Дорога выбежала из леса и потекла вдоль опушки. Покатые покосы лежали отбеленные луной. В прошлогодней стерне чирикали ночные птицы. Голенастыми костяками торчали жердяные вешала для сена, треноги для стогов. Вдали темнела длинная морщина чусовской поймы. Небо почти очистилось от туч, отчеканились звезды.
— Душа народа только в деле жива. Может, это наша беда, а может — спасенье, — раздумчиво продолжал Корнила. — Нет дела общего — и нет души. Может, у народов иных держав все как-то иначе… Нет общего дела, и каждый сам по себе хорош, живет тихо и пристойно. А мы без общего дела как без ума. Сам смотри: те же бурлаки, что на потесях жилы рвали, сейчас, без дела-то, водки напьются до скотского образа. А потом два друга каких, сызмальства закадычных, раздерутся вкровь, и сосед у соседа деньги покрадет…
— Вернемся — посмотрим, — хмыкнул Осташа.
— Народ Пугача приял, потому как тосковал об этом деле общем. О хорошем царе тосковал, о благом, который и народу благое дело укажет. Ведь были в старину благие государи — были же? Были и Минины с Пожарскими… Не век же нами Катеринкам с Пугачами хороводить… Придет и правильный царь. А без царя никак. Даже в мелочи — никак. Вот подумай, вспомни: когда ты деньги за погрузку бурлакам выплачивал, если бы Поздей голоса не поднял, разве ж кто заметил бы, что ты бабам не по правилу много выдал? Никто бы не заметил. Народ
— Значит, только Поздей в том и виноват, что тридцать шесть мужиков четырех баб обсчитали? — усмехнулся Осташа.
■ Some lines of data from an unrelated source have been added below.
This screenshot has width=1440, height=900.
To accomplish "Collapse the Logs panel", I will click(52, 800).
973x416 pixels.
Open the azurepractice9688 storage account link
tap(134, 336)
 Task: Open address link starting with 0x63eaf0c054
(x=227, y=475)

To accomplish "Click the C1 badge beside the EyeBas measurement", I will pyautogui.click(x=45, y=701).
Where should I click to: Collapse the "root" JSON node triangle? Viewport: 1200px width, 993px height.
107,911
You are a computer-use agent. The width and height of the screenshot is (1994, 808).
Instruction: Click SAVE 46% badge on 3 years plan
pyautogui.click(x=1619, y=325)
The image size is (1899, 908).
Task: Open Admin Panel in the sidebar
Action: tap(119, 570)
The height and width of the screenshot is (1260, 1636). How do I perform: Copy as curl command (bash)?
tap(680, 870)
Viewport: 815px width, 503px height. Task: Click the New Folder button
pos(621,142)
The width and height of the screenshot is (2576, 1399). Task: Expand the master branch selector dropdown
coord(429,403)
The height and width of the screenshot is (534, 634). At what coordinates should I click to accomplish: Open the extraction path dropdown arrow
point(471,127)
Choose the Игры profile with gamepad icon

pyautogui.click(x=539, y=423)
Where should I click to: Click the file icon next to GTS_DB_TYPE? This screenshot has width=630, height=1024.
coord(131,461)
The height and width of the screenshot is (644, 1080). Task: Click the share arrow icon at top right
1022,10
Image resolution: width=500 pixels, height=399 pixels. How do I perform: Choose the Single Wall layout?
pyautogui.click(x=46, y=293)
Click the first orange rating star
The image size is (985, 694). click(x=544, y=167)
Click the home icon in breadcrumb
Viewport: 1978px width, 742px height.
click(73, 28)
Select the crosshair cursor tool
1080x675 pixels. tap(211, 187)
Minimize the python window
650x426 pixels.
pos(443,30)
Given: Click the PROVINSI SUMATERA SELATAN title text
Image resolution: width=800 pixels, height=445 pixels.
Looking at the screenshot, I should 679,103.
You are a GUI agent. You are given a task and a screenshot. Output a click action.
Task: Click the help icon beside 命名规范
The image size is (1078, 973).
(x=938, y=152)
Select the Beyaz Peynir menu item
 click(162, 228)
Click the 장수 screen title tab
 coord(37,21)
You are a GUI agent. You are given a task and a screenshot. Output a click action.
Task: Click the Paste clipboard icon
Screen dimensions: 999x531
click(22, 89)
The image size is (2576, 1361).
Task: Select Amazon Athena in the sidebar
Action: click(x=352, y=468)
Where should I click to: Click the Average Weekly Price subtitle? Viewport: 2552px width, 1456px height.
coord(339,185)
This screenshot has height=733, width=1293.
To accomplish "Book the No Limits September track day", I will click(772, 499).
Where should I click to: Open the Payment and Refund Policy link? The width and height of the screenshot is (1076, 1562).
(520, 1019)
— Да нет, конечно… Просто Поздей вовремя на коня вскочил. Когда дележ денег хорошим делом был? Что такое дележ? Все считают, что это когда народ смотрит, чтобы всем было поровну. А это лжа. Дележ — это когда каждый сам по себе смотрит, чтобы ему не меньше другого досталось. Дурное дело дележ. И народ на дележе разом поганым стал — от дурного дела дурным. Поздею только квакнуть осталось.
— А чего ж бурлаки Бакирку-то нести отказались? — Никешка даже тряхнул носилки. — Дело-то хорошее…
— Поздно предложили. Вовремя царя не нашлось — и все. Народ пьяный стал. Пьяную голову на ум не наставишь. Пьяными руками и мотню не завязать. Какое уж тут дело, хорошее ли, плохое ли, — ничего не сподручно.
— Ты это все про никонианцев говоришь, — наконец выдал Осташа. — Может, с ними и так. Но с кержаками не так. И не только потому, что не пьют. Не ведут себя так кержаки. Не та масть. Ты же сам кержак, знаешь. Кержакам вера не дает человечий облик терять.
— Правильно, — согласился Корнила. — Правильно! А знаешь почему? Потому что кержаки свою веру своим общим делом сделали. Кержаки никогда без дела не остаются, и душа их всегда жива. А душа такова, каково дело, — какой толк ни возьми.
— А каково дело у наших толков? — глупо спросил Никешка.
— Спасение.
Они уже подошли к околице Старой Шайтанки.
— В дома будем стучаться или как? — Никешка оглянулся на Корнилу и Осташу.
— Давайте до кабака дойдем, — предложил Корнила. — Чужим хозяйкам и своих хлопот хватает. Кинут татарина куда на сеновал, — кому он нужен? — и загнется он на третий день. А кабатчице с рук на руки сдадим, денег заплатим да пригрозим по возвращенью проведать. Надежнее будет.
Осташа помнил, где кабак, еще по зиме, когда с Федькой шел от Илима в Ревду. Он уверенно указал Никешке на проулок.
Толстая, заспанная, неопрятная кабатчица и вправду оказалась рада такому необременительному заказу: положить Бакирку на печь да три раза в день припарки менять. Стряпня всегда наготове, только попроси. А если даже умрет постоялец — ну что ж, не убьют же ее за это, деньги не отнимут. Кабак был пуст: сплав начался, и всех мужиков как корова слизала. Забот не было.
Бакира уложили на лавку, стащили с него рубаху. Кабатчица принялась ощупывать его бока. Бакир застонал, очнулся, обвел горницу мутными глазами.
— Астапа… — позвал он. — Астапа… Где Бакир?..
— В Шайтанке ты, — склонившись, пояснил Осташа. — Мы тебя хорошей бабе на руки сдадим. Она тебя поднимет.
— Не-ет, умрет Бакир… — Бакир замотал кудлатой головой.
— Да не помре-ошь, — с наигранной бодростью заверил Бакира Осташа, хотя и у самого сердце сжималось. — И не такие потом в пляске первыми бывали!
Корнила и Никешка в отдалении сидели за столом, жевали хлеб с луком. Кабатчица взгромоздилась на приставную лесенку и полезла на чердак, где держала сушеные травы. Осташа присел на скамейку рядом с Бакиром.